The Pope, in the run-up to the second Easter of his pontificate, presided at the traditional "Via Crucis" (Way of the Cross) service around the ancient Roman ruin.

Sitting on a chair on the Palatine Hill just opposite the Colosseum, he listened intently as meditations inspired by the 14 "stations of the cross" were read to the crowd of thousands holding candles.

Pairs of immigrants, prisoners, homeless, elderly, women, disabled, former drug addicts and others alternated carrying a large cross between each of the stations which describe the main events in the last hours of Jesus' life.

This year's meditations were written by Italian Archbishop Giancarlo Maria Bregantini, who has been in the front line in the fight against organized crime in southern Italy and one of the country's most socially progressive Churchmen.

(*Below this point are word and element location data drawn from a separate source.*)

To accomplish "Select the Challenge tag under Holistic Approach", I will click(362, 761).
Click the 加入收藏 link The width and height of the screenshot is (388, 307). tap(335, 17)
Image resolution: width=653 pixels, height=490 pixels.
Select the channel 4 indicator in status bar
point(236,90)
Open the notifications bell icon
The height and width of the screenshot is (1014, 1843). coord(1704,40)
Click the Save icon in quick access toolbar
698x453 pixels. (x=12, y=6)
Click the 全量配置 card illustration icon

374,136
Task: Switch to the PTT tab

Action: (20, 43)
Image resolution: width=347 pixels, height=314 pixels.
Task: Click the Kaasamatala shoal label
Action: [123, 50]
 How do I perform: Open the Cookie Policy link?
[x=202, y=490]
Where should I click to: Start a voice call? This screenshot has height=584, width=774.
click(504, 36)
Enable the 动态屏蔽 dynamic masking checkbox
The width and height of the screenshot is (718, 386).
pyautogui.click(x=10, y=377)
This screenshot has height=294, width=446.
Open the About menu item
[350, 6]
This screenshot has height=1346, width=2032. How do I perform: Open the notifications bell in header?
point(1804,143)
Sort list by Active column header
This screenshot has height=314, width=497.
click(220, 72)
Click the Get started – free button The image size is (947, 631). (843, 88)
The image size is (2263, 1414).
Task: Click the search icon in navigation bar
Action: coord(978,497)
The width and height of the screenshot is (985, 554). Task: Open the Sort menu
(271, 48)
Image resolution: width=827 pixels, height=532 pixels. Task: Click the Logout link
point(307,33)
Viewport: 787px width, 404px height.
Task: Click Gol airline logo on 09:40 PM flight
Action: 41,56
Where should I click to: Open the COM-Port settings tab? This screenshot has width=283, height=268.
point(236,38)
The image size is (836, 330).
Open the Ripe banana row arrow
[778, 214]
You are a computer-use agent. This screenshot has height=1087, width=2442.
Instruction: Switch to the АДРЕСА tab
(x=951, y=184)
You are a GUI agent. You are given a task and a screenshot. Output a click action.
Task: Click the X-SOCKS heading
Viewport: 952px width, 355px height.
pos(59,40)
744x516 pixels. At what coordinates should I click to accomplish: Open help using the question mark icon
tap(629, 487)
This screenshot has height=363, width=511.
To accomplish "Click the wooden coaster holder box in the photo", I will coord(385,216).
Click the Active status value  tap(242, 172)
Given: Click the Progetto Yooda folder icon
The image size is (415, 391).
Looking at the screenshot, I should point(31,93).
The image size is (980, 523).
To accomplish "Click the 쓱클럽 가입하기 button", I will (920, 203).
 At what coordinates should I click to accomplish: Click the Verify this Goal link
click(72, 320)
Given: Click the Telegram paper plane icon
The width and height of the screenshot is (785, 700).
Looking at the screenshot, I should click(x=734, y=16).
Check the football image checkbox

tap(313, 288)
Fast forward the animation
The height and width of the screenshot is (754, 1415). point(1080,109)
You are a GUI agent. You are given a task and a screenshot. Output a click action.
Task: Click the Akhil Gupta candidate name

One spoke of "all those wrongs which created the economic crisis and its grave social consequences: job insecurity, unemployment, dismissals, an economy that rules rather than serves, financial speculation, suicide among business owners, corruption and usury, the loss of local industry."

Others spoke of the plight of battered women, abused children, home-bound and lonely elderly, prisoners who endure torture, victims of organised crime and loan sharks.

The participants at the event were urged to listen to "the cry of those persecuted, the dying, the terminally ill..."

In brief words at the end of the service, Pope Francis urged the crowd to "remember all the abandoned people" and spoke of the "monstrosity of man" when he lets himself be guided by evil.

"All together, let us remember those who are sick, let us remember all the abandoned people, who are weighed down by the cross. May they find the power of hope in the trials of the cross, the hope of resurrection and love of God," he said.

It was Pope Francis's second Good Friday event. Hours earlier, the leader of the world's 1.2 billion Catholics attended a service in St. Peter's Basilica where the Vatican's official preacher said huge salaries and the world financial crisis were modern evils caused by the "cursed hunger for gold".